2 シクロホスファミドは、アルキル化によりDNA合成を阻害し、リンパ球増殖を抑制する。
3 シクロスポリンは、抗原刺激によるB細胞の増殖反応を選択的に抑制し、臓器移植の際の拒絶反応を防止する。
4 タクロリムスは、カルシニューリンを活性化し、インターロイキンなどのサイトカイン産生を抑制する。
5 ミゾリビンは、高分子核酸(DNA、RNA)に取り込まれることにより、免疫細胞の増殖を抑制する。

 

 

 

 

解答・解説

解答
1、2

解説
1 正
バシリキシマブは、ヒトインターロイキン-2受容体に対するモノクローナル抗体で、T細胞表面にあるIL–2受容体のα鎖に結合し、Th1細胞が放出するIL–2によるT細胞の活性化および増殖を抑制することで免疫抑制作用を示す。
2 正
シクロホスファミドは、体内でCYP2B6により活性体(4–ヒドロキシシクロホスファミド)となり、DNAなどをアルキル化することによりT細胞やB細胞の分化・増殖を抑制する。
3 誤
シクロスポリンは、ヘルパーT細胞にあるイムノフィリン(イムノフィリンのシクロフィリン)に結合し、カルシニューリンを阻害することによりT細胞活性化因子(NF–AT)を抑制する。

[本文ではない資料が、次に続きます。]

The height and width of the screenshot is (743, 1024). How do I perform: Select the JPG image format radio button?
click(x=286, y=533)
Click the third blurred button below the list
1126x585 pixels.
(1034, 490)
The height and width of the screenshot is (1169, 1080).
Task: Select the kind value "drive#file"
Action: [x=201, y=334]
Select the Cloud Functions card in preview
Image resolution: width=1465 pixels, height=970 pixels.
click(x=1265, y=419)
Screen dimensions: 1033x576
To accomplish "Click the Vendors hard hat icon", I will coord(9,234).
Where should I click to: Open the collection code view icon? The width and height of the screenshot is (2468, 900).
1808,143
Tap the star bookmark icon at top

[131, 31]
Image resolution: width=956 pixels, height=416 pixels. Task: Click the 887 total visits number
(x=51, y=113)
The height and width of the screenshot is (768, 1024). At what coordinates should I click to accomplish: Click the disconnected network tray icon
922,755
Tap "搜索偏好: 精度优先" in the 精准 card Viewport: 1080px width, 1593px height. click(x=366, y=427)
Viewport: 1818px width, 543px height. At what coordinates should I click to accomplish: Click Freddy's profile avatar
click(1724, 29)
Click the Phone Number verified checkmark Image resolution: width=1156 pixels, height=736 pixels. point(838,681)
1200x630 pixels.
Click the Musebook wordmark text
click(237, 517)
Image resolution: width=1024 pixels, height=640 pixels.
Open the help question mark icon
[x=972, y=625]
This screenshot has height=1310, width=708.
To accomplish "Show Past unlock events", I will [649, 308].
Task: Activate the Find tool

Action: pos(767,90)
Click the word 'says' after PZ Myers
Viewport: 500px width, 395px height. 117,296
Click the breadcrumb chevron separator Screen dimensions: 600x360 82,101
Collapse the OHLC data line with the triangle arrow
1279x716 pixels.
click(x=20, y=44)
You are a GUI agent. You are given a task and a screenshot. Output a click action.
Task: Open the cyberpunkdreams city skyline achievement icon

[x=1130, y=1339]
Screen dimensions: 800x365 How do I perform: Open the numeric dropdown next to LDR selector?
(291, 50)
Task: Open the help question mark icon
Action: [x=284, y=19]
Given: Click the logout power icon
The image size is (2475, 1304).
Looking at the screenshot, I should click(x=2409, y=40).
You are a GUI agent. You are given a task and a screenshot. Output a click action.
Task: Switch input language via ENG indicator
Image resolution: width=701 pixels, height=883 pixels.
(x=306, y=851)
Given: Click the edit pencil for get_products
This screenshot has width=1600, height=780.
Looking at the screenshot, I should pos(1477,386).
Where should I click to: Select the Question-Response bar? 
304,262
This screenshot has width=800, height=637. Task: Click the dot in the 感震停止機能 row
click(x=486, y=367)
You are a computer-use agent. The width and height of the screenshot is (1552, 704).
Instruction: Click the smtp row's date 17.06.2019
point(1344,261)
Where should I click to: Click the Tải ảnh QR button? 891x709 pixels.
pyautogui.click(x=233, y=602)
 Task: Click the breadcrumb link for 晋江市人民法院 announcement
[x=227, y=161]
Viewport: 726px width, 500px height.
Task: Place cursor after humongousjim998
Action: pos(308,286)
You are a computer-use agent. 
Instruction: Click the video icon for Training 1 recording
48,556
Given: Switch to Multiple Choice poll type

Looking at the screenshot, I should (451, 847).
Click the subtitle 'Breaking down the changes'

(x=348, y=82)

その結果、ヘルパーT細胞でのサイトカイン(IL–2、IFN–γ)の生合成を抑制し、T細胞の活性化を抑制する。
4 誤
タクロリムスは、ヘルパーT細胞にあるイムノフィリン(イムノフィリンのFKBP)に結合し、カルシニューリンを阻害することによりT細胞活性化因子(NF–AT)を抑制する。その結果、ヘルパーT細胞でのサイトカイン(IL–2、IFN–γ)の生合成を抑制し、T細胞の活性化を抑制する。
5 誤
ミゾリビンは、アザチオプリンと異なり、高分子核酸(DNA、RNA)に取り込まれず免疫抑制作用を示す。